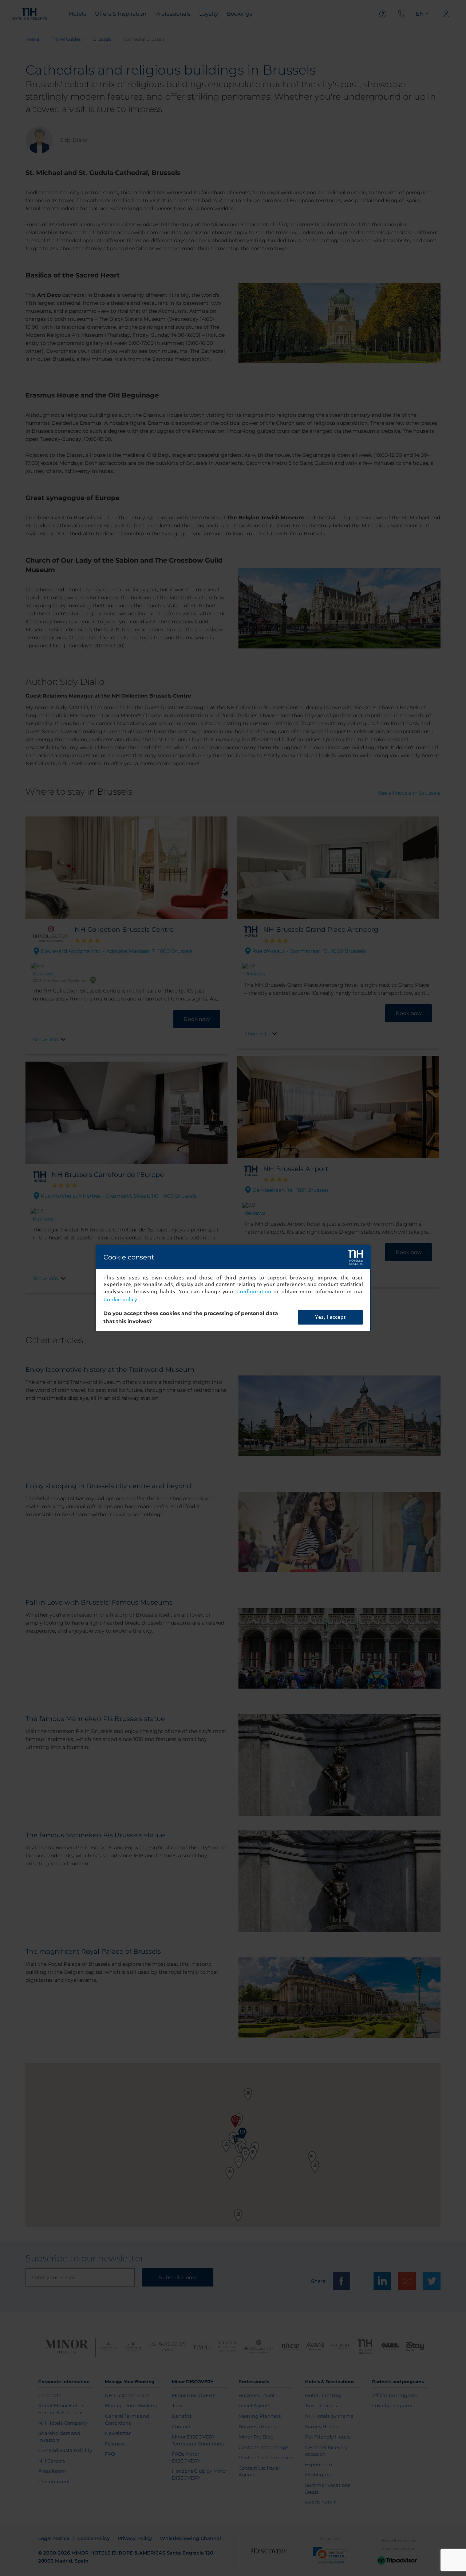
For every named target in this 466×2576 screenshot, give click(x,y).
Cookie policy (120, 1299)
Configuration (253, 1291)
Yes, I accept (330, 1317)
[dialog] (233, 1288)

==

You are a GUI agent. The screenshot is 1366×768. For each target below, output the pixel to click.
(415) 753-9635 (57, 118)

* * *

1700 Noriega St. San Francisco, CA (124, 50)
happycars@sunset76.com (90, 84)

WHAT TO WORK ON:
Only one stretch of the data above is needed. Restate it word for word, from the line containing "For every named" through the line containing "[dialog] (233, 1288)", both ends included.

ANSWER BOX:
For every named target in this 466×2576 screenshot, give click(x,y).
Cookie policy (120, 1299)
Configuration (253, 1291)
Yes, I accept (330, 1317)
[dialog] (233, 1288)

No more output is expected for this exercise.